### Activity:
Copy all lines in the data that contain the string "agent".

### Information given:
********

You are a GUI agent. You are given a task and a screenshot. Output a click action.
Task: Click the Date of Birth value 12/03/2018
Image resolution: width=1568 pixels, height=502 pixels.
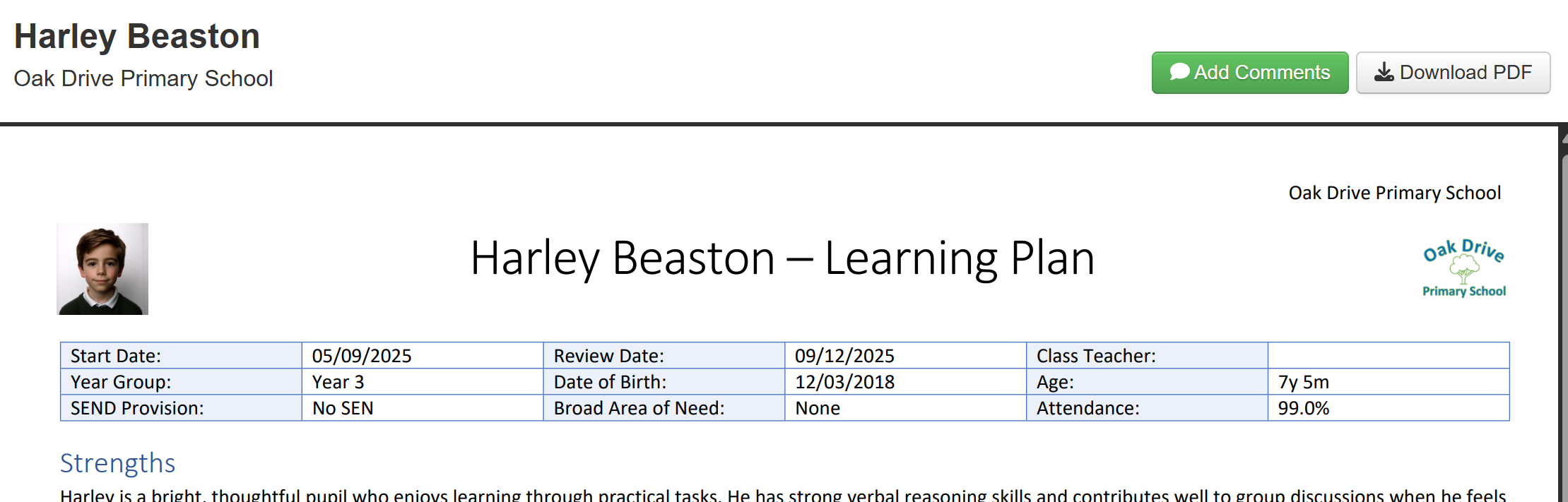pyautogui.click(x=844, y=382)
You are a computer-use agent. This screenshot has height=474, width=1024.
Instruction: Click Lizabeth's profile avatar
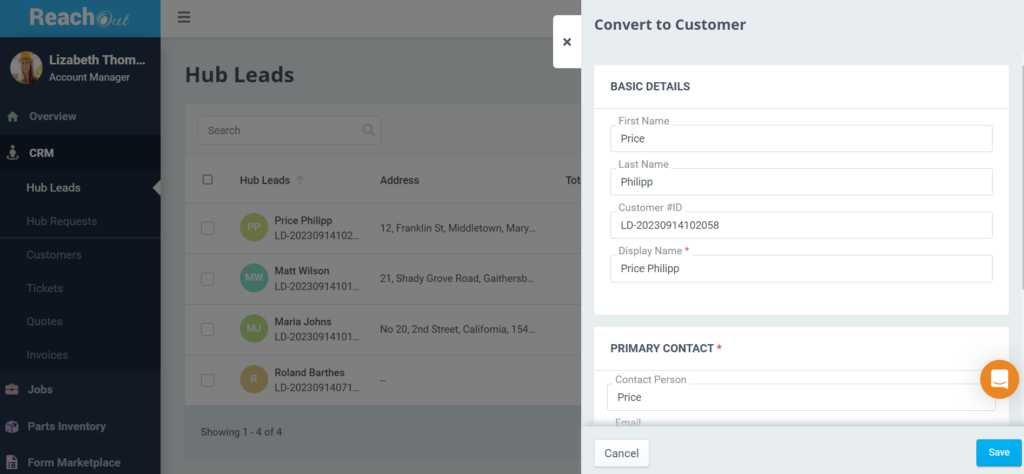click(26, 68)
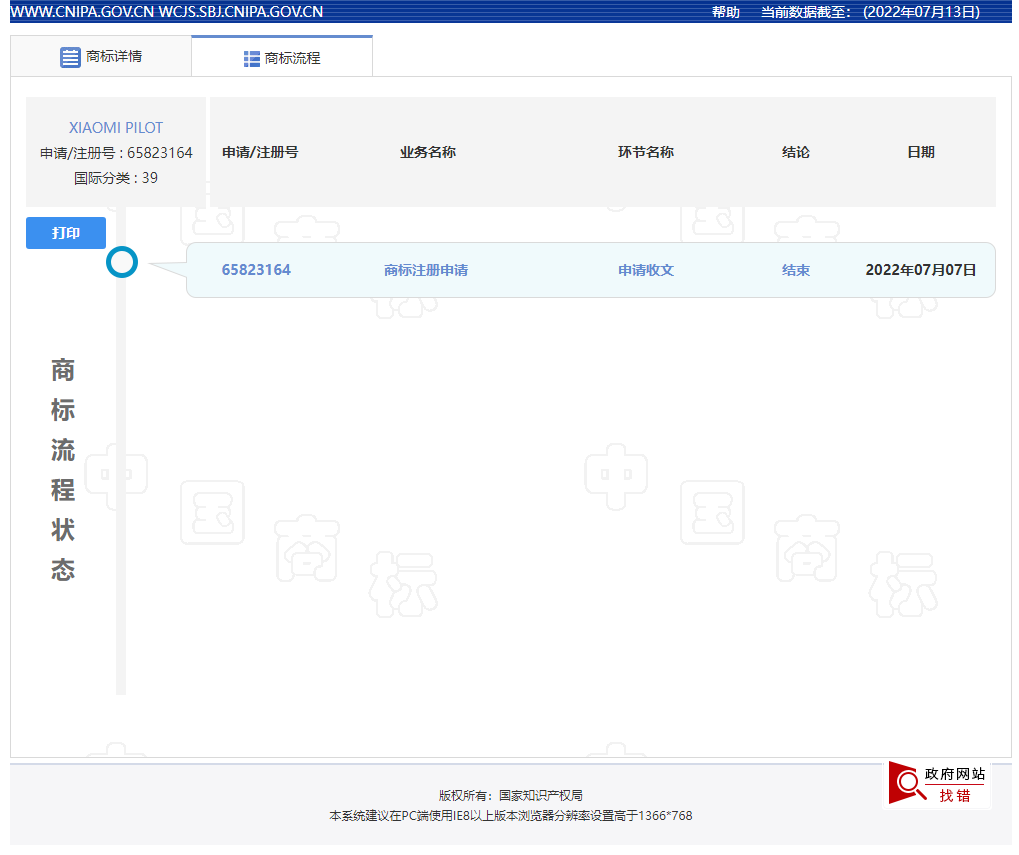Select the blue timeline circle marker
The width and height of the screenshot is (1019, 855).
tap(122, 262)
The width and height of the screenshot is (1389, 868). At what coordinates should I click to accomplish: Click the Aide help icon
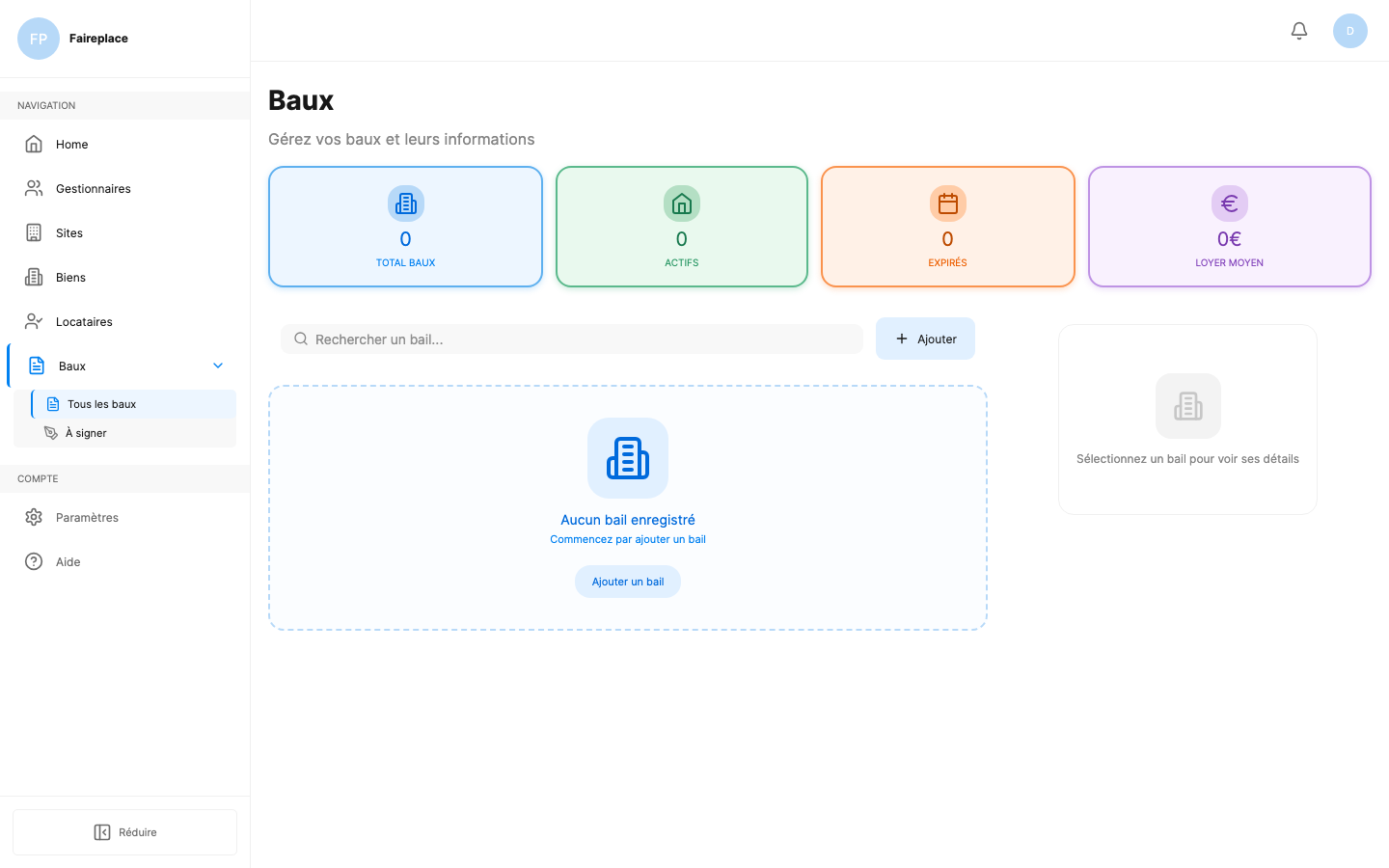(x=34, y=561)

********

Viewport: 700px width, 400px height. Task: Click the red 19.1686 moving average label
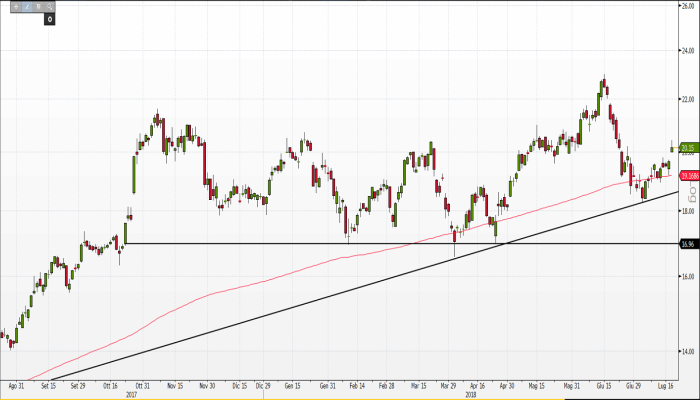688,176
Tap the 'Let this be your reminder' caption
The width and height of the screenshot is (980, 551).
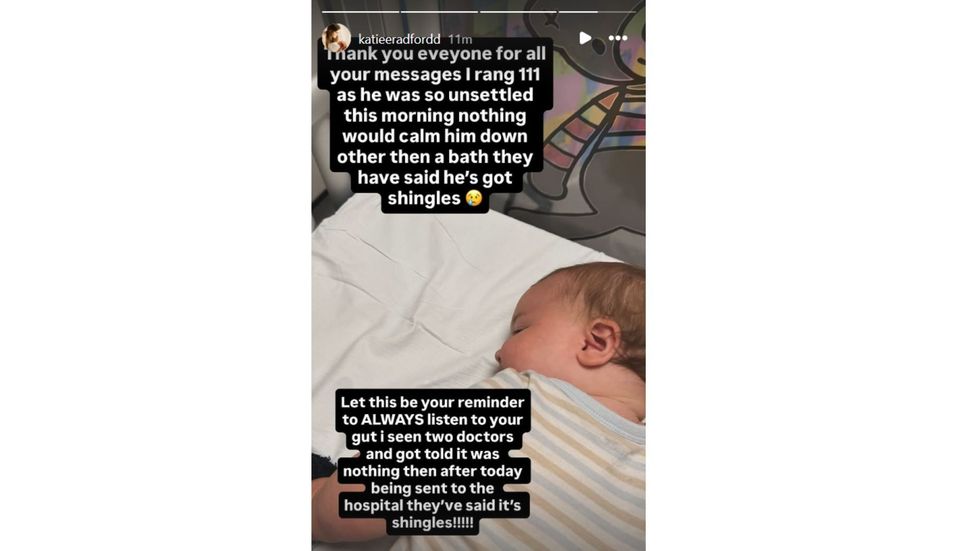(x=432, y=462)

********

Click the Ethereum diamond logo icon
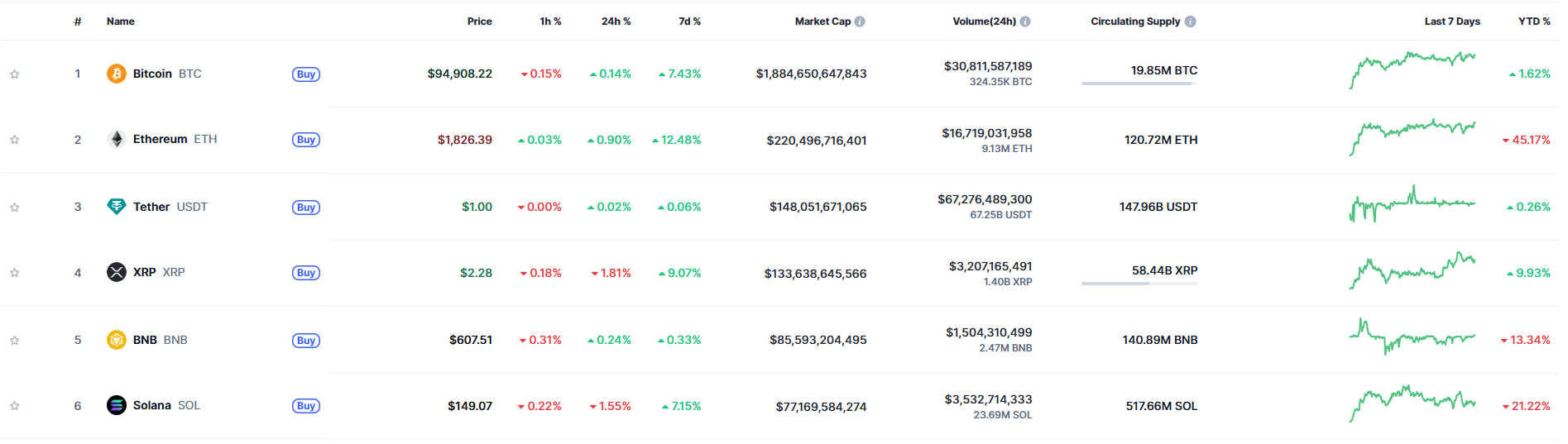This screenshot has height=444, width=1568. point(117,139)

********

### Reply:
You are a GUI agent. You are given a task and a screenshot. Output a click action.
You are a computer-use agent. This screenshot has height=474, width=1024.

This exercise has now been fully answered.